Das Frontgebäude des Hotels Solegarten, hier die Rückansicht, entlang der Luisenstraße wie auch der Verbindungsgang und die Garagen werden abgerissen. Foto: Strohmeier

Das Hotel Solegarten steht bereit für den Abriss, aber noch geht es ein paar Wochen. Im Sommer, während der Saison, wollten die Investoren nicht abreißen. Die Abrissgenehmigung wurde durch die Stadt mittlerweile verlängert.

Das vordere Gebäude an der Luisenstraße, der Verbindungsgang zum hinteren Gebäude, in dem die ukrainischen Flüchtlinge untergebracht sind, die Garagen und das Gewächshaus des ehemaligen Kurheims Sanatorium werden im Zuge der Arbeiten verschwinden. Das hintere Gebäude bleibt stehen.

Während der Sommersaison, so erklärt Architekt Michael Rebholz, einer der Vertreter der Best Immobiliengruppe, die als Investor auftritt, wollte man nicht abreißen. Das Unternehmen, das ursprünglich die Arbeiten vornehmen wollte, habe sich verkleinert und das Angebot zurückgezogen. Jetzt laufen die Verhandlungen mit einem anderen Unternehmen. Im Oktober, so rechnet Rebholz, werden die Arbeiten beginnen.

Gebäude bereits entkernt

Die zum Abriss stehenden Gebäude sind bereits entkernt, es stehen nur noch die Hülle und die tragenden Wände, Einrichtungsgegenstände oder auch Teppiche wurden bereits entfernt. Doch müssen, wie bei allen anderen Abrissen, die einzelnen Materialien des Gebäudes dann getrennt werden.

Die Vorzeichen für den Neubau haben sich jedoch grundlegend geändert. Ursprünglich hatte man nicht fünf Prozent Bauzinsen kalkuliert, sondern mit weniger, und auch der eine oder andere Zuschuss war eingerechnet, der so heute nicht mehr gezahlt werde. Zwar sind die Baukosten aktuell am Sinken, so Rebholz, allerdings von einem ursprünglich hohen Niveau – und das gelte noch nicht für Gewerke wie Sanitär oder Heizung.

Baukosten und Zinsen hoch

„Wir haben eine selten Konstellation“, beurteilt der Architekt die Lage, „wir hatten schon fünf Prozent Bauzinsen, aber niedrige Baukosten. Heute haben wir hohe Zinsen und hohe Baukosten und Banken, die nicht wollen. Zudem gibt es Kapitalanleger, bei denen Angst dazukommt“. Letzteres war während der Coronazeit nicht so. Parallel zu den ganzen nach außen sichtbaren Arbeiten und den Planungen muss noch Kapital aufgebracht werden, beziehungsweise Kapitalgeber zusätzlich gefunden werden, die bereit sind zu investieren.

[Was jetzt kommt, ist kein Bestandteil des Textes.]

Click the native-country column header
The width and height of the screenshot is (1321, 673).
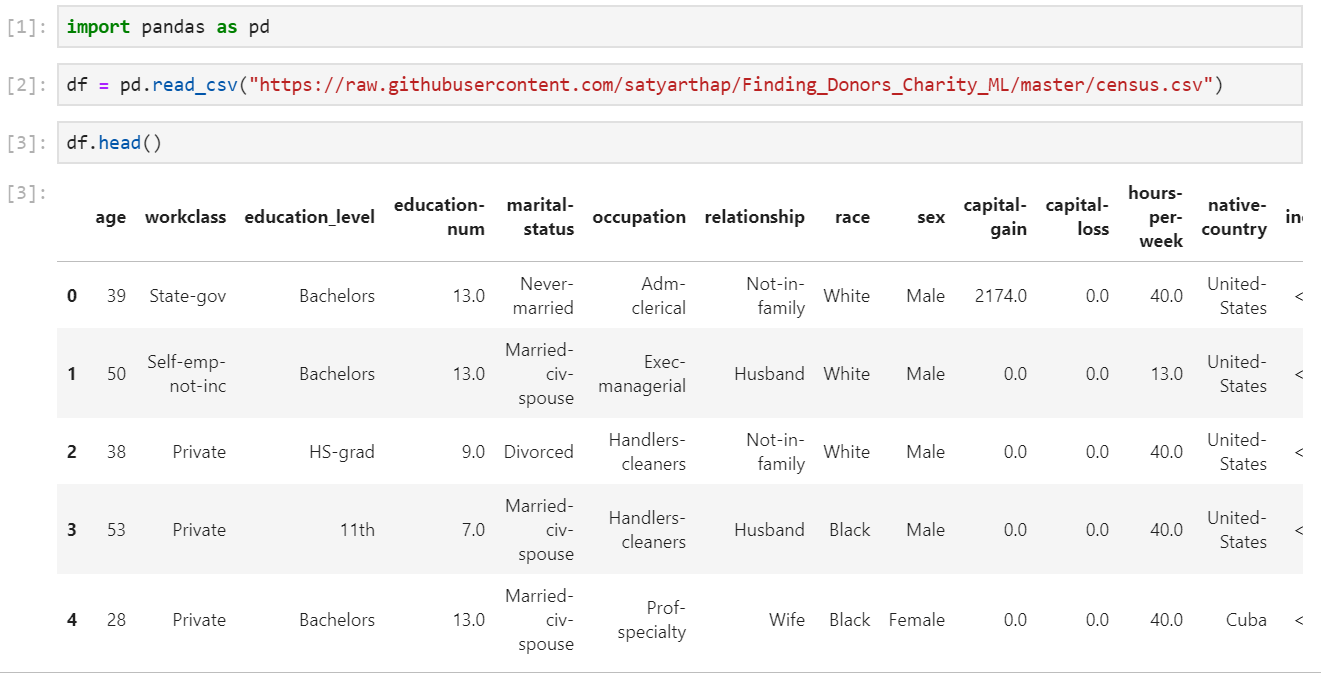click(1235, 217)
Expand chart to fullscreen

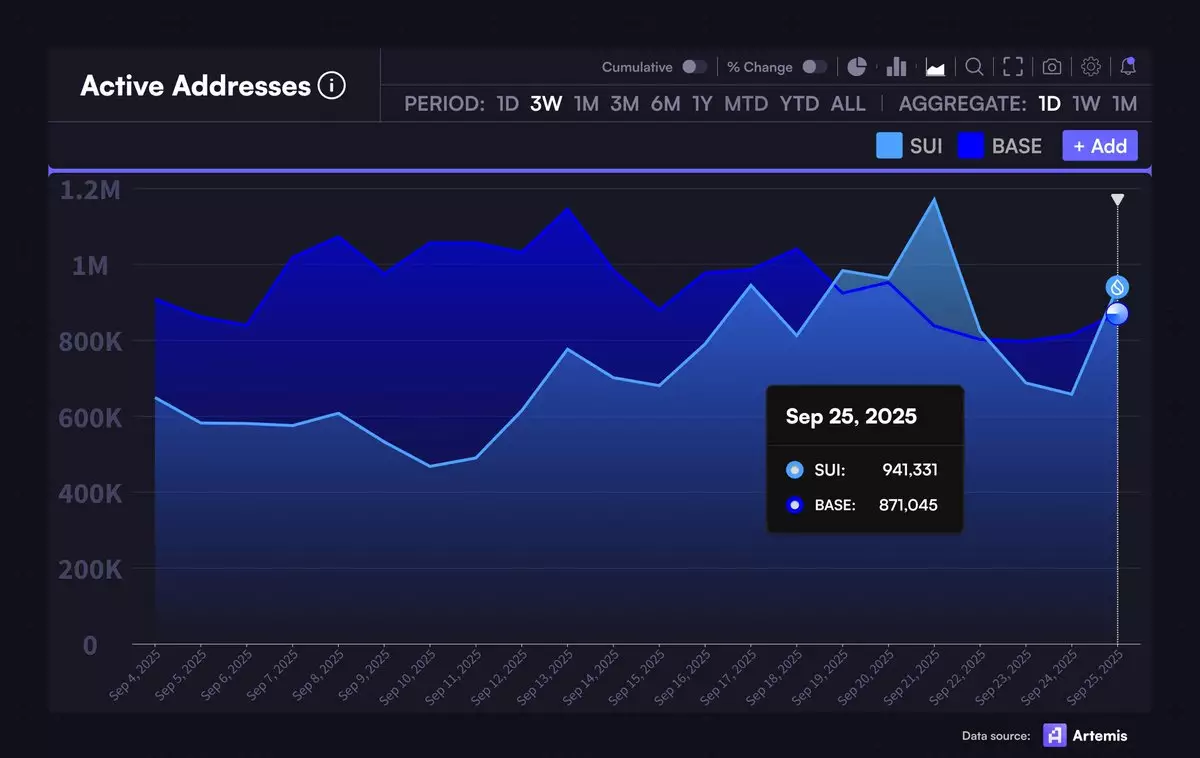1013,67
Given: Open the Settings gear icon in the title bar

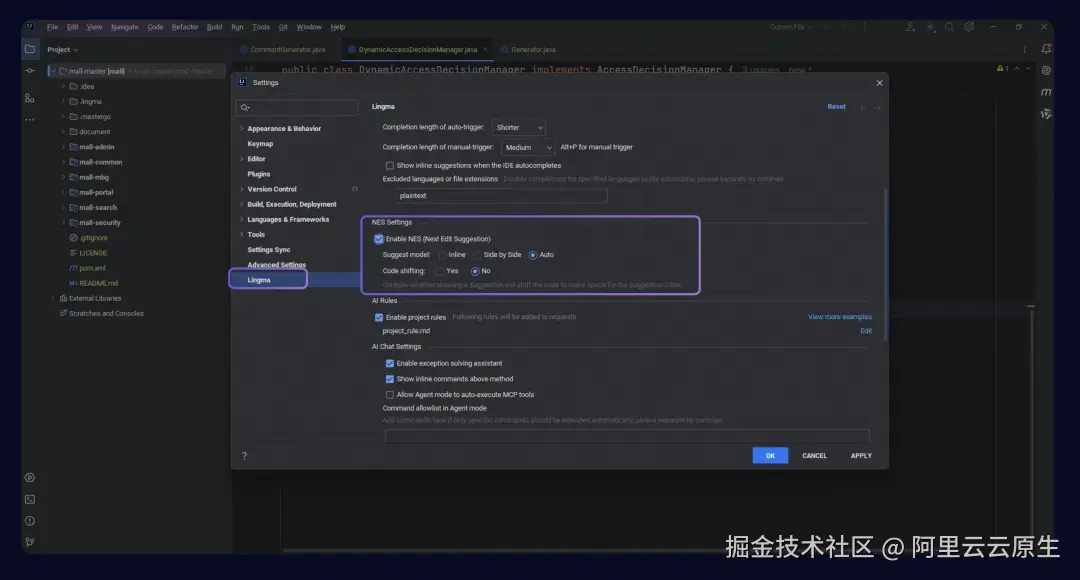Looking at the screenshot, I should tap(968, 27).

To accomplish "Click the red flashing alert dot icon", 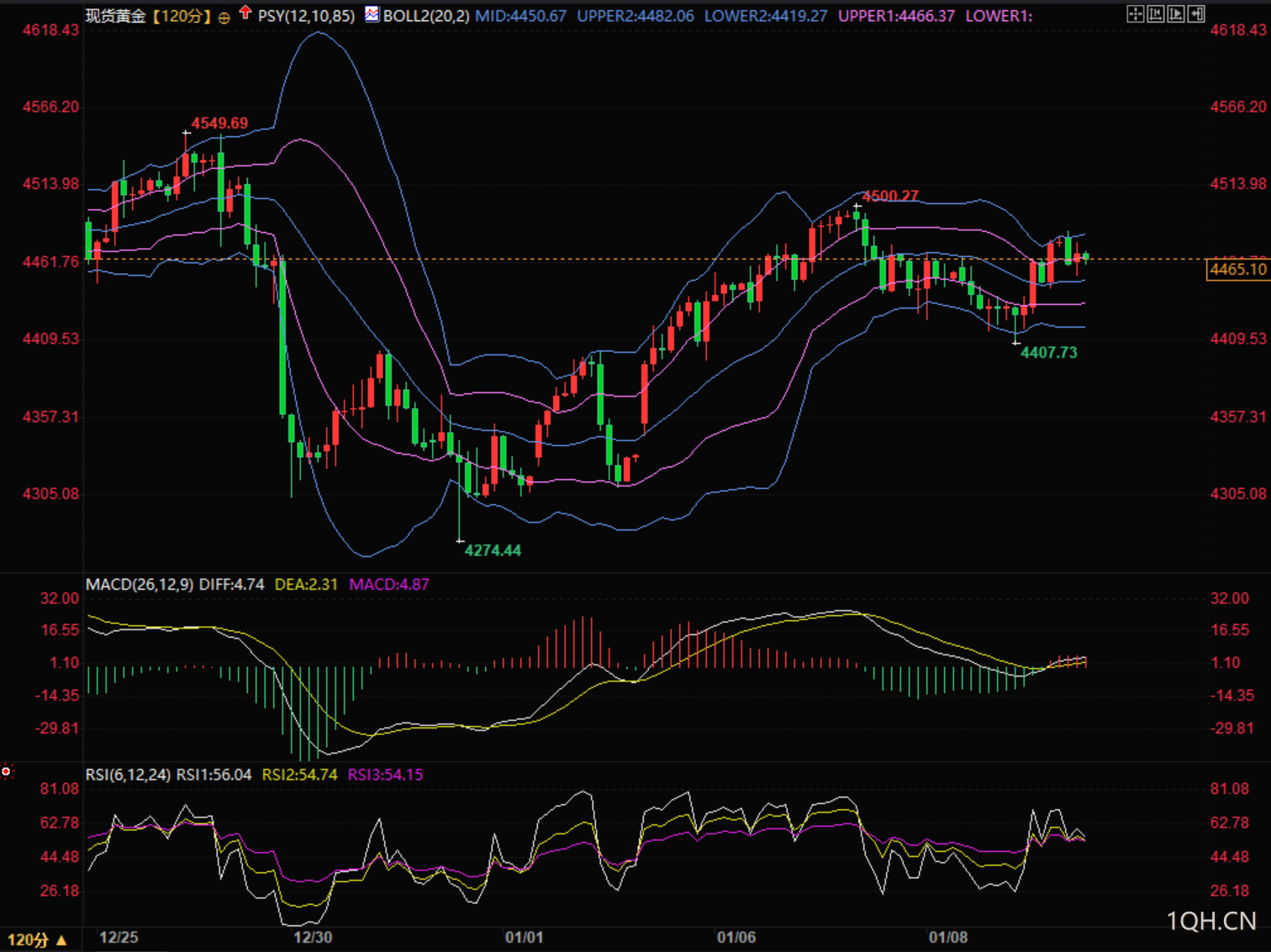I will tap(7, 771).
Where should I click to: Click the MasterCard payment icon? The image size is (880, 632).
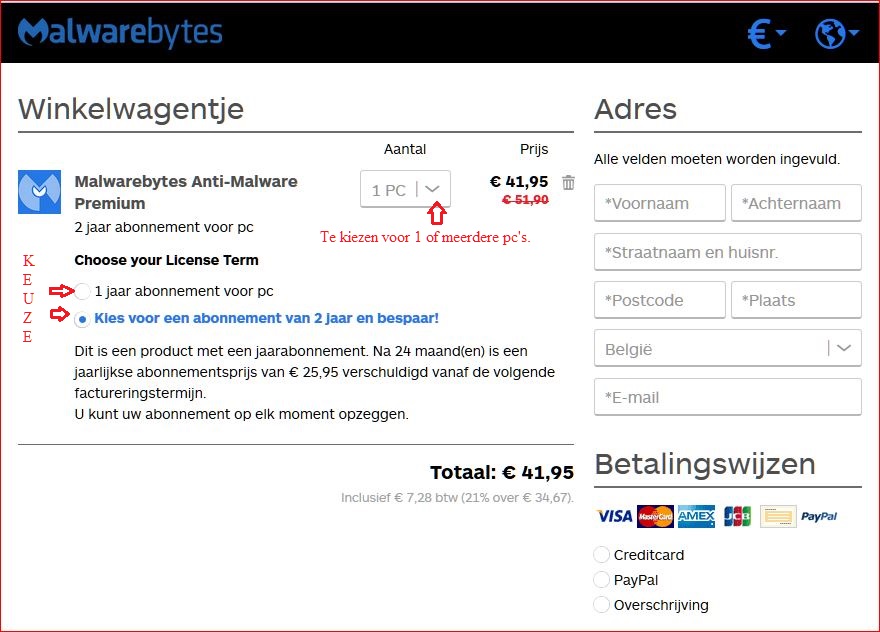coord(657,516)
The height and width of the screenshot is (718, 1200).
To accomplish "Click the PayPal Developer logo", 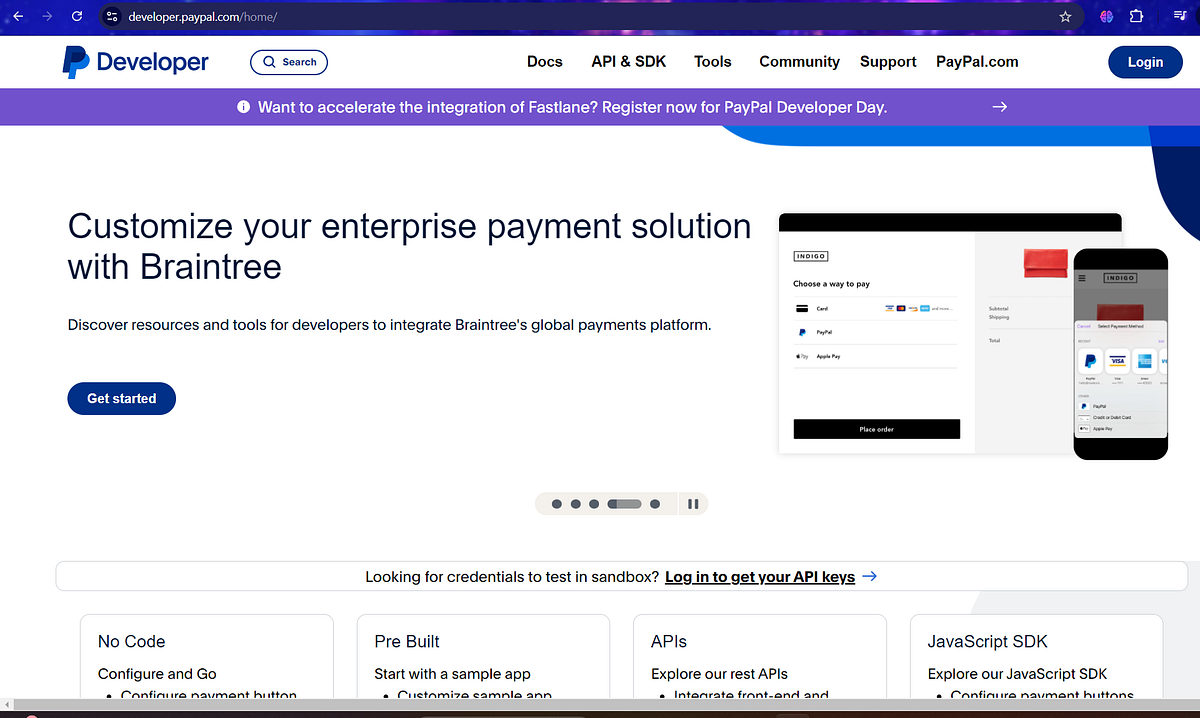I will [135, 61].
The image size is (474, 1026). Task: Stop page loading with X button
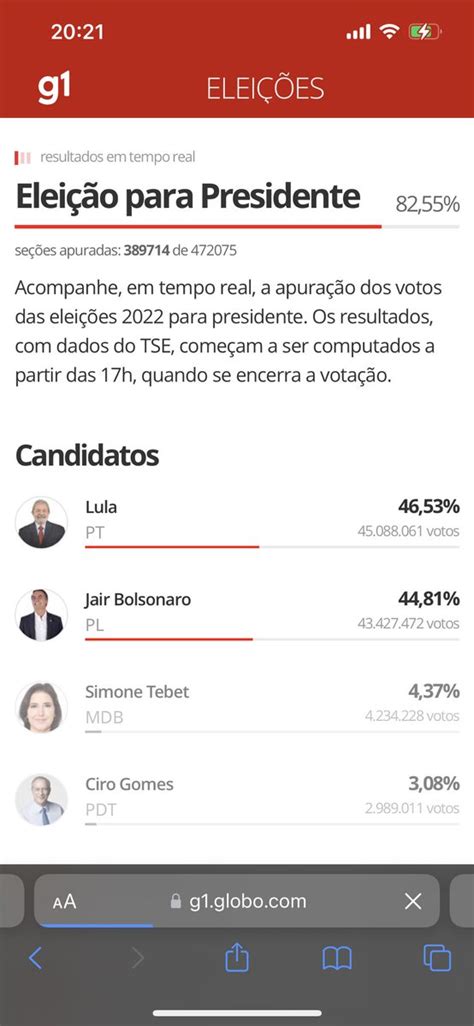[x=413, y=902]
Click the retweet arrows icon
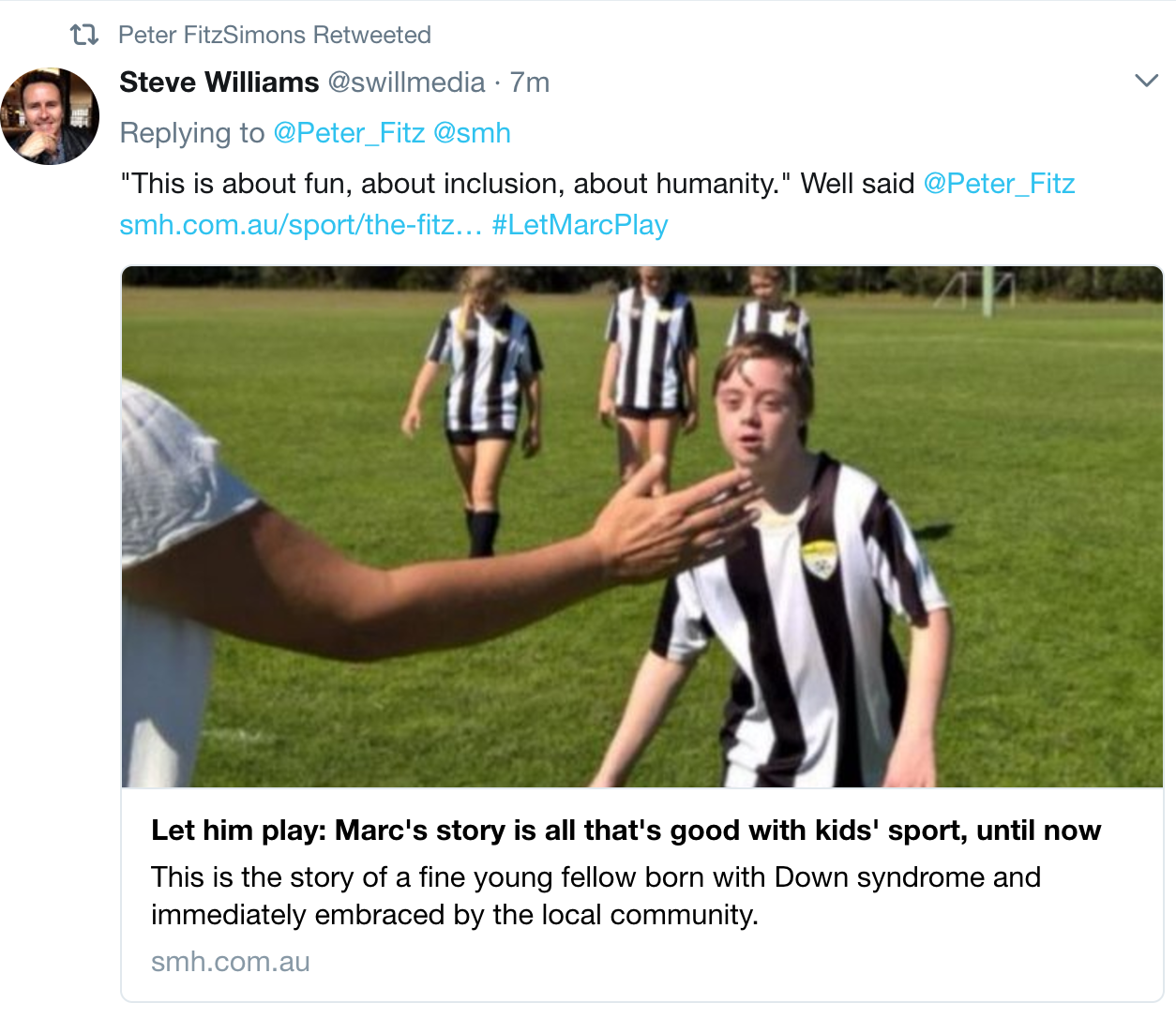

Ein weiterer Punkt muss ausgelotet und abgeklopft werden: die KfW 40 Förderung für nachhaltiges Bauen. Im Gewerbebau sind die Förderprogramm teilweise noch nicht freigegeben, und da dies Neuland ist, weiß man auch noch nicht klar, welche Anforderungen für die Erfüllung des Standards notwendig sind und was diese kosten. Erste Erfahrungen sammelt das Architektenbüro aktuell bei einem Mehrfamilienhaus. Michael Rebholz schätzt mit Mehrausgaben, die zwischen 200 000 und 300 000 Euro liegen, die konträr zur Forderung nach bezahlbarem Wohnraum stehen.

Einwände abzuarbeiten

Der dreiflügelige Bau ist bereits im Gemeinderat vorgestellt und der Aufstellungsbeschluss gefasst. Jetzt müssen die Nachbarschaftseinwände nach und nach abgearbeitet werden, so Michael Rebholz. Am Ende dieses Prozesses steht dann auch die Baugenehmigung für das neue Hotel Solegarten.

Dieses wird ein dreiflügeliger Bau. Das hintere Haus bleibt bestehen, wird aber saniert. Dort, wo jetzt noch das Rezeptionsgebäude und der Verbindungsgang sind, soll ein Gebäudeteil entstehen. Rechts des hinteren Bestandsgebäudes wird noch der Sitzungssaal abgerissen, und ein Gebäudeteil soll sich in Richtung Eventlocation Kurgarten erstrecken.